9 de agosto de 2013 / 01:26 p.m.

En México se tienen contabilizados alrededor de 11.1 millones de indígenas y, conforme a las recientes mediciones del Consejo Nacional de Evaluación de la Política de Desarrollo Social (Coneval), siete de cada 10 residentes de un hogar indígena están en condiciones de pobreza, y uno de cada 10 en pobreza extrema; además de que sufren rezago en diferentes ámbitos, entre ellos la falta de anticonceptivos.

En el Día Internacional de los Pueblos Indígenas, que se conmemora cada 9 de agosto, el Coneval y la Comisión Nacional para el Desarrollo de los Pueblos Indígenas presentaron un informe sobre rezagos de diversa índole, por ejemplo, en materia de salud; pese a que algunos están afiliados al IMSS, Oportunidades o al Seguro Popular, las mujeres siguen sufriendo por la falta de anticonceptivos, lo que incrementa el número de embarazos no planeados y de muerte materna.
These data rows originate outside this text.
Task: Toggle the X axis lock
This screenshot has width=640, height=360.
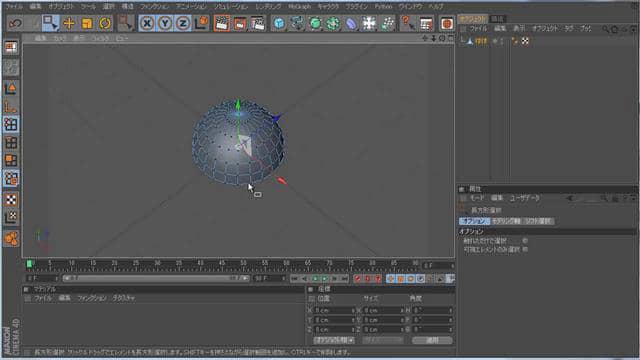Action: click(147, 23)
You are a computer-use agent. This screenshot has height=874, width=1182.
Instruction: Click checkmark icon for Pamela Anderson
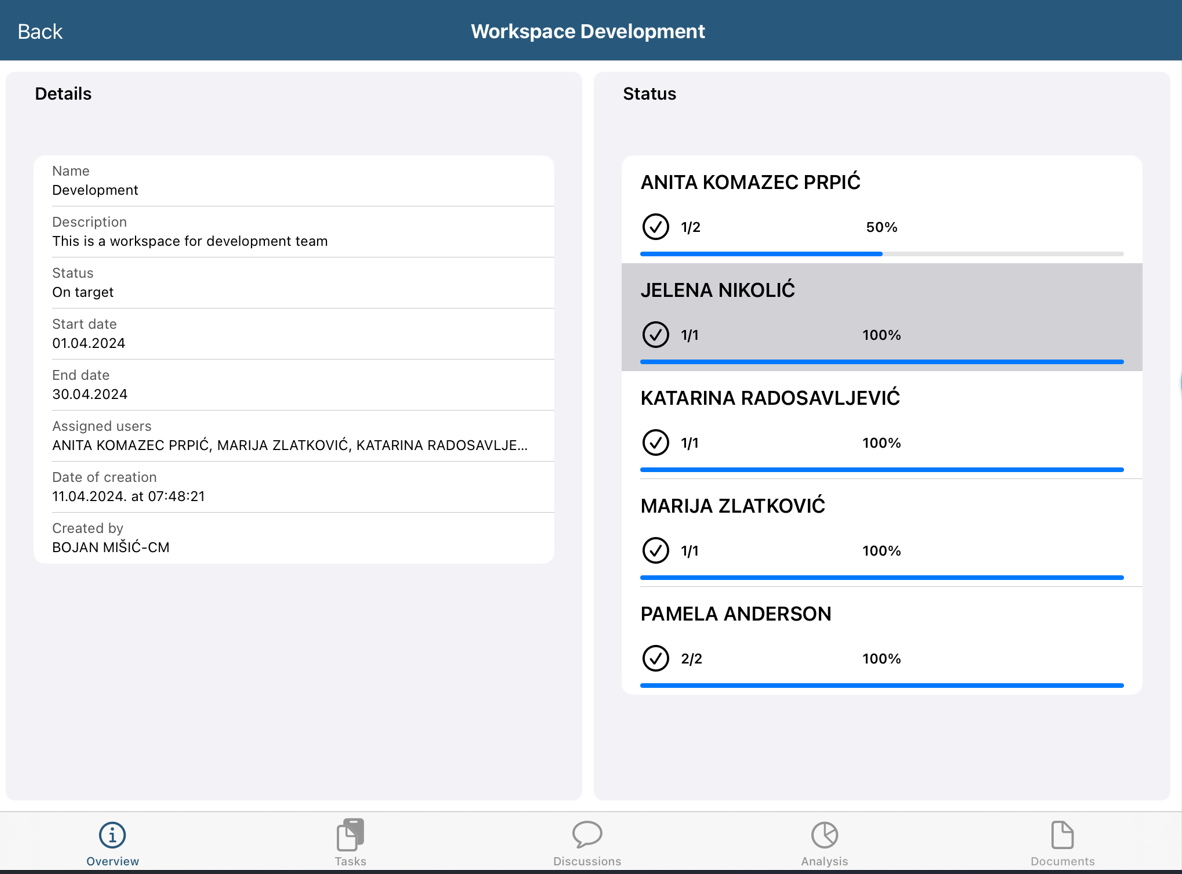[655, 659]
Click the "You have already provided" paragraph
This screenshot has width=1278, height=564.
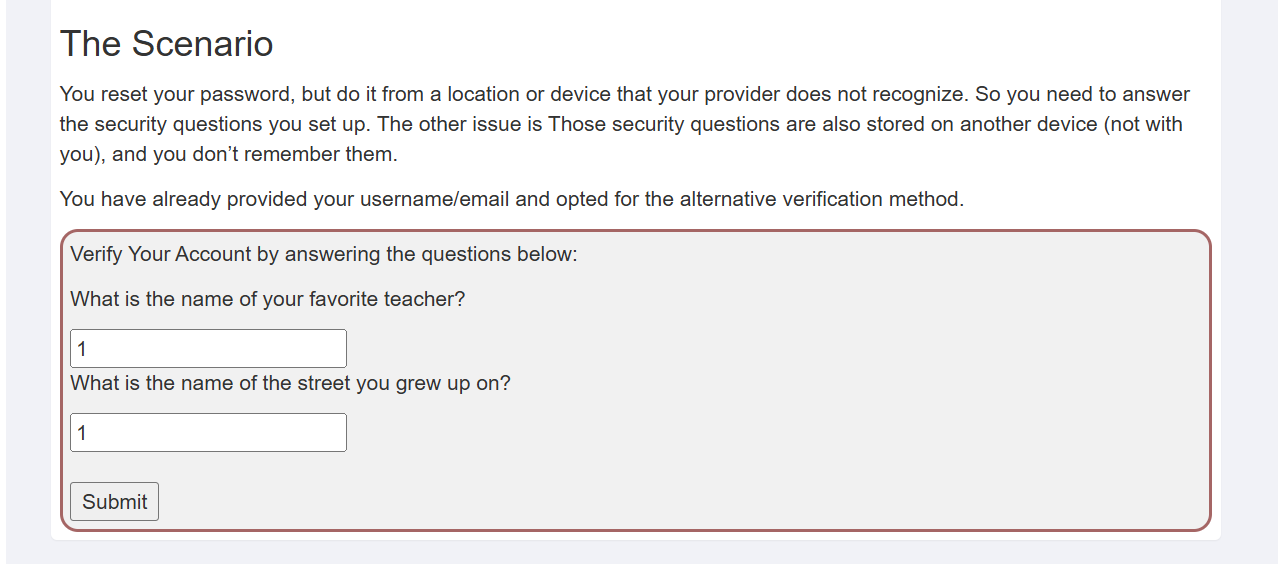click(511, 198)
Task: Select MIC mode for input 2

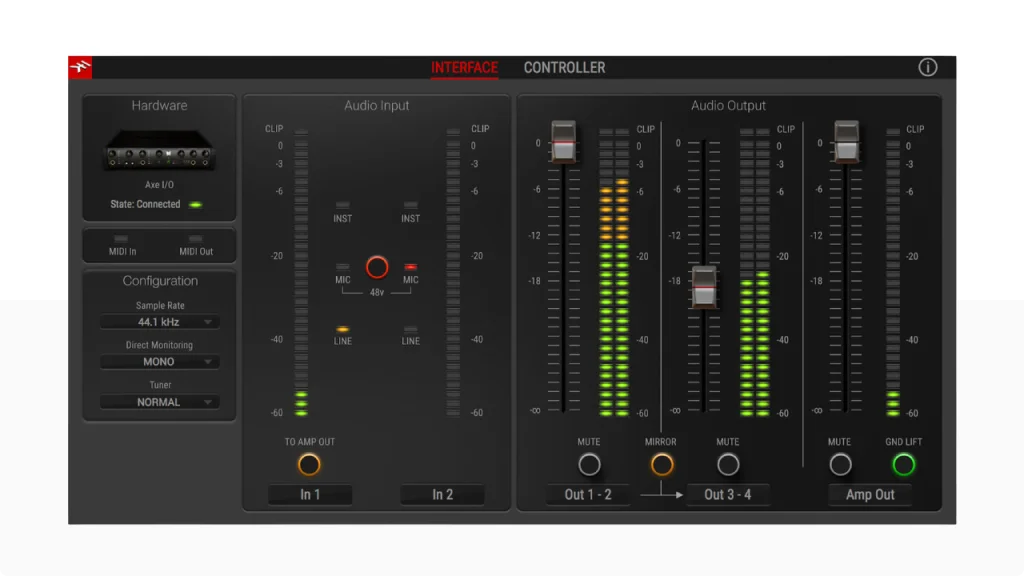Action: 409,267
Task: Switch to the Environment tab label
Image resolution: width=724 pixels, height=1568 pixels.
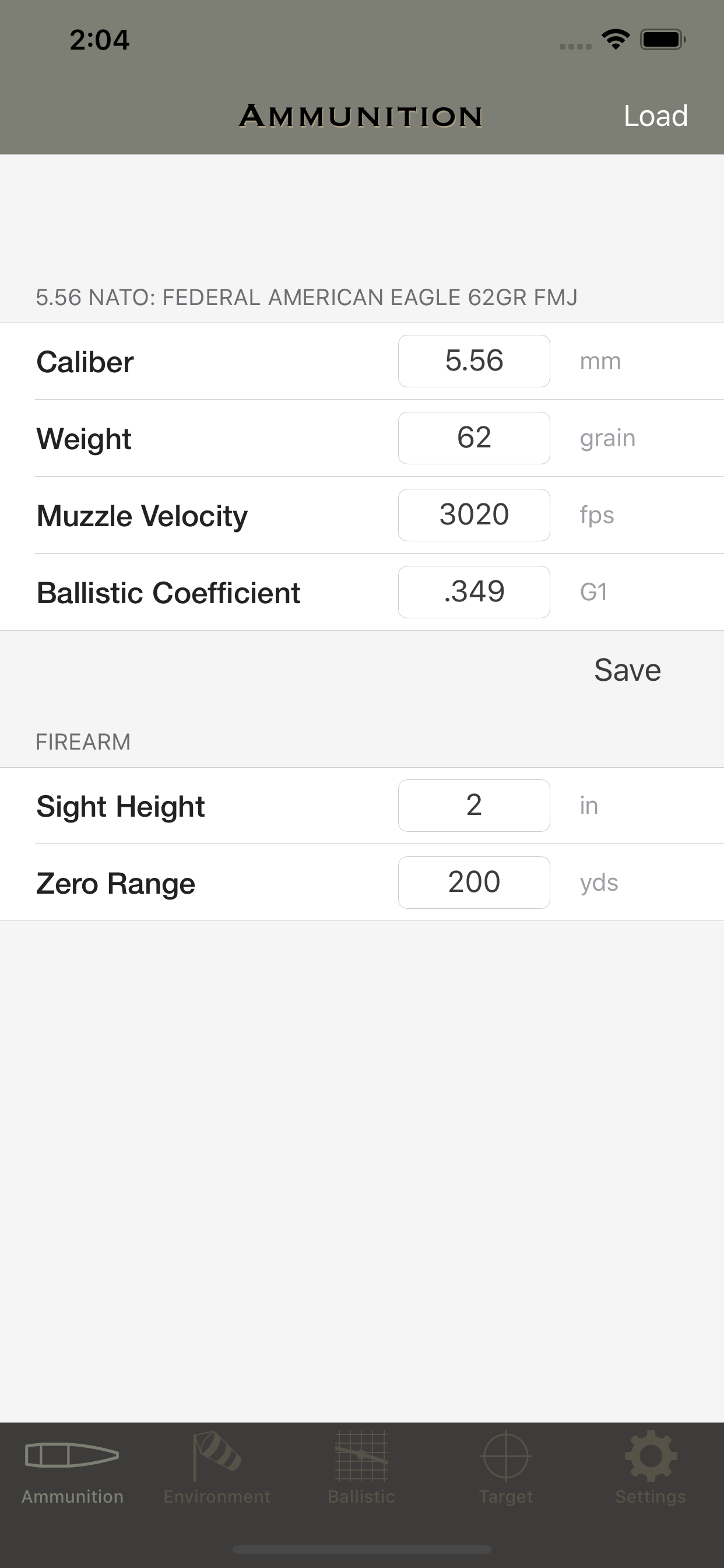Action: tap(217, 1496)
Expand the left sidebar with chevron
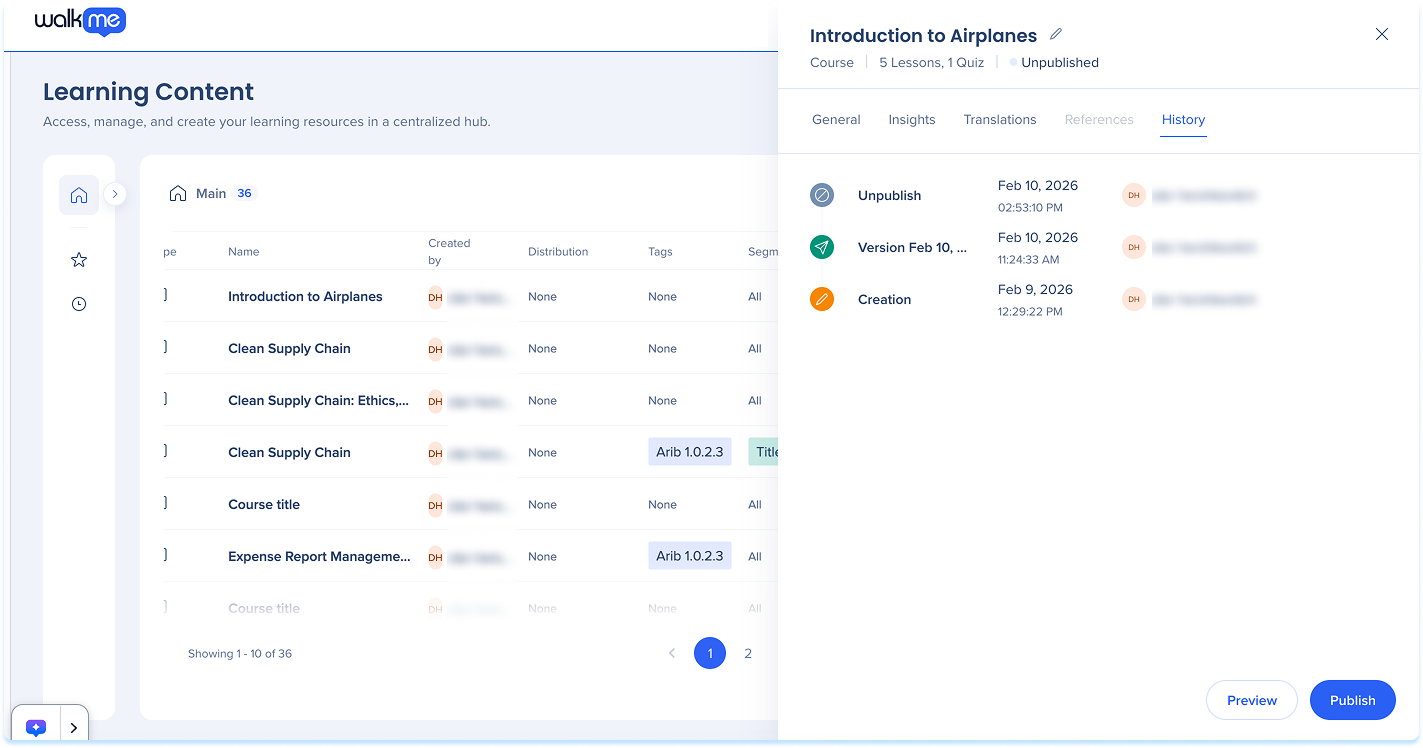Screen dimensions: 1423x748 (x=115, y=194)
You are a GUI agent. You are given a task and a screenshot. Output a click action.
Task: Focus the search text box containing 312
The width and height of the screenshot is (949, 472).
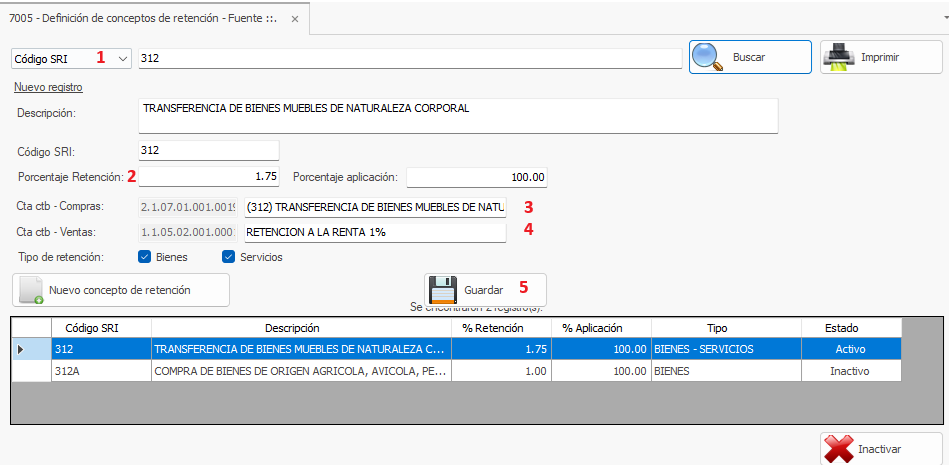tap(410, 59)
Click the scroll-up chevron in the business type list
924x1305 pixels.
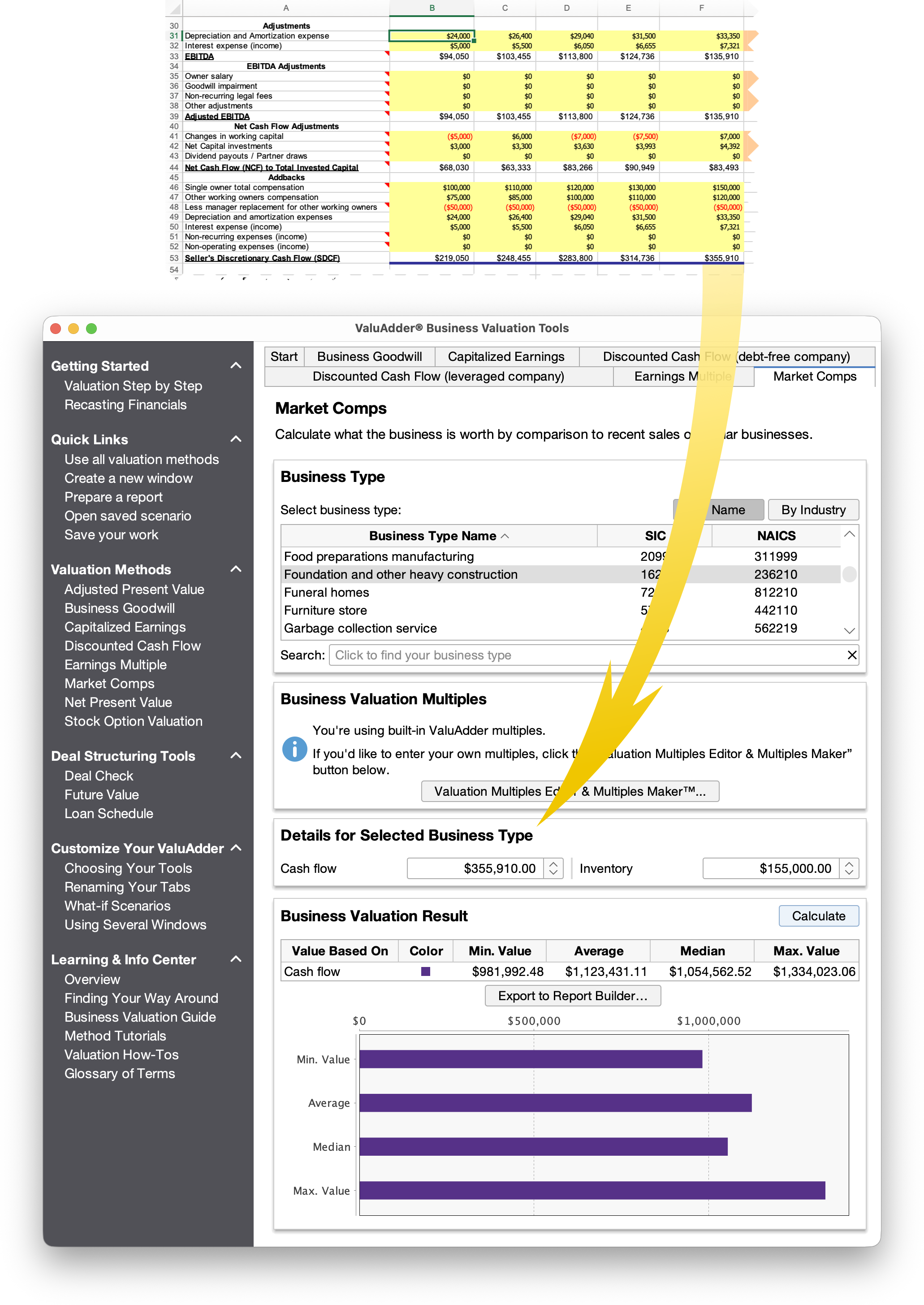pyautogui.click(x=850, y=535)
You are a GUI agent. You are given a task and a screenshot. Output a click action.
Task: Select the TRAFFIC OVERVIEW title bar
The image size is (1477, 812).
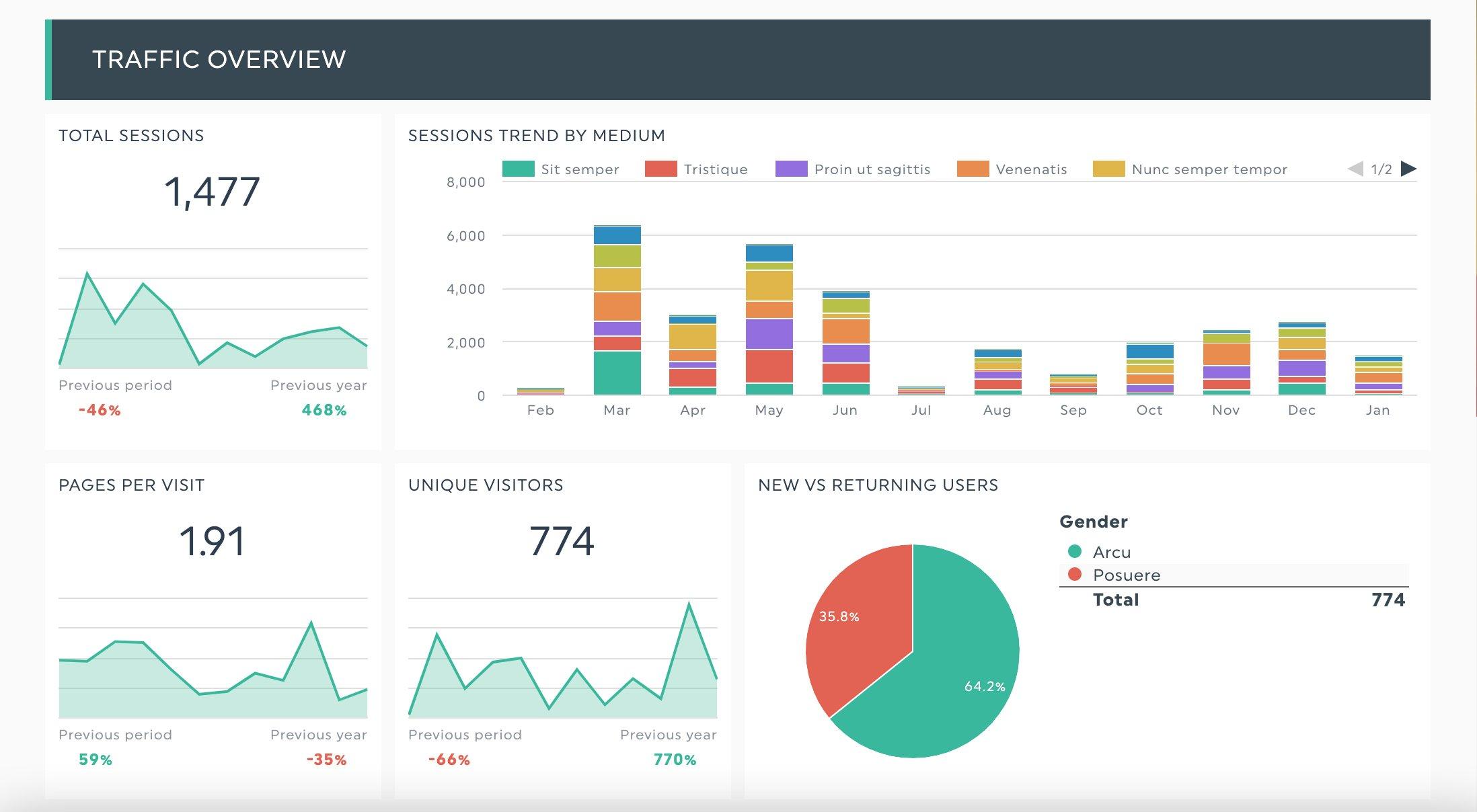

En el país hay 6.4 millones de mujeres indígenas, que representan más de la mitad total, y 60 por ciento se encuentra en edad reproductiva (INEGI 2010). El uso de anticonceptivos es de 58%, mientras que entre no indígenas alcanza 73.5%. ""Inician sus relaciones sexuales a los 16 años. La tasa de fecundidad es de 3.2 hijos en comparación con las no indígenas que tienen 2.1 hijos”".

Además, 45.8% de las indígenas deben pedir permiso para usar anticonceptivos, respecto a 34.9% de no indígenas en la misma situación (ENADIM, 2012).

Chiapas, Guerrero y Oaxaca son las entidades donde se presenta el mayor índice de desabasto de anticonceptivos.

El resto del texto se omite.